DOCUMENT SEGMENT:
Cavalier Johnson (born ) is an American politician and mayor of Milwaukee, Wisconsin. He recently served as Milwaukee Common Council president as well as Milwaukee's 2nd District alderman. In April 2022, Johnson won a special election, becoming the first African American elected mayor of Milwaukee; he is the second African American mayor to serve.

Early life and education 
Johnson's father worked as a janitor for more than 30 years and his mother worked as a certified nursing assistant. He is one of 10 siblings. He grew up in Milwaukee's 53206 ZIP code, known for having the highest incarceration rate of African American males out of any ZIP code in the country.

At 14 years old, he was selected by the YMCA to participate in a pre-college program, Sponsor-A-Scholar, for low-income students in Milwaukee Public Schools. Johnson credits this for his commitment to community service.

In 2005, Johnson graduated from Bay View High School. As a junior, he was a cameraman for the Youth in Government press corps.

In 2009, Johnson graduated with a B.A. in political science from the University of Wisconsin–Madison.

TASKS:
1. List every public office the Cavalier Johnson biography says he has held.
2. Translate this sentence from the Cavalier Johnson biography into Spanish: "In 2005, Johnson graduated from Bay View High School."
3. Write a continuation of the Cavalier Johnson biography, picking up after its last sentence.

MATERIAL SHOWN:
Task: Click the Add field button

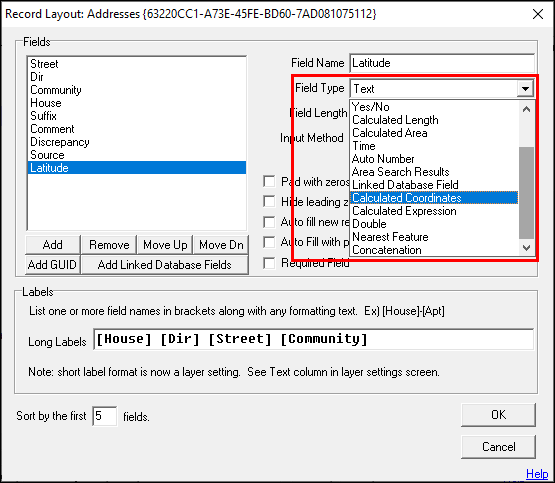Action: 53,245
==
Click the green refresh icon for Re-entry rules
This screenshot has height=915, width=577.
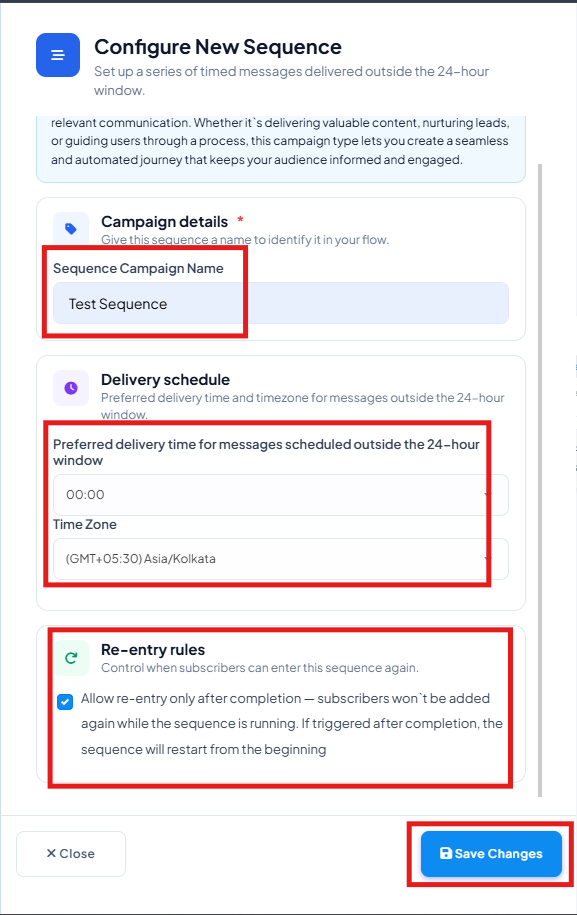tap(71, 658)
---
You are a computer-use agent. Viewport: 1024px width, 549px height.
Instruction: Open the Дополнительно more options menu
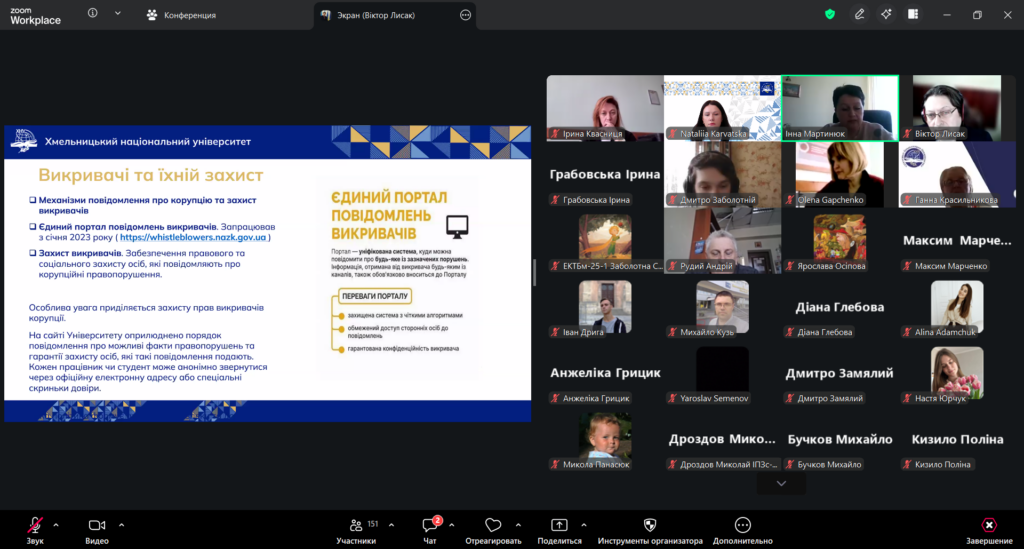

ANSWERS TO THE EXERCISES:
1.
- Mayor of Milwaukee
- Milwaukee Common Council president
- Milwaukee's 2nd District alderman

2. En 2005, Johnson se graduó de Bay View High School.

3.
Johnson has served on boards at the Milwaukee YMCA, ACLU of Wisconsin, and Milwaukee Community Brainstorming.

Career 
After college, Johnson worked with the Milwaukee Area Workforce Investment Board assisting at-risk youth, youth entering the workforce for the first time, and adults retooling to enter the workforce. Johnson worked as a community outreach liaison for the government of Milwaukee where he interacted with community and faith leaders.

Johnson ran for a seat on the Milwaukee County Board of Supervisors in a five-way special election in 2011. He finished fifth with 171 votes. In 2012, Johnson ran for a different seat on the County Board, finishing sixth out of seven candidates with 106 votes.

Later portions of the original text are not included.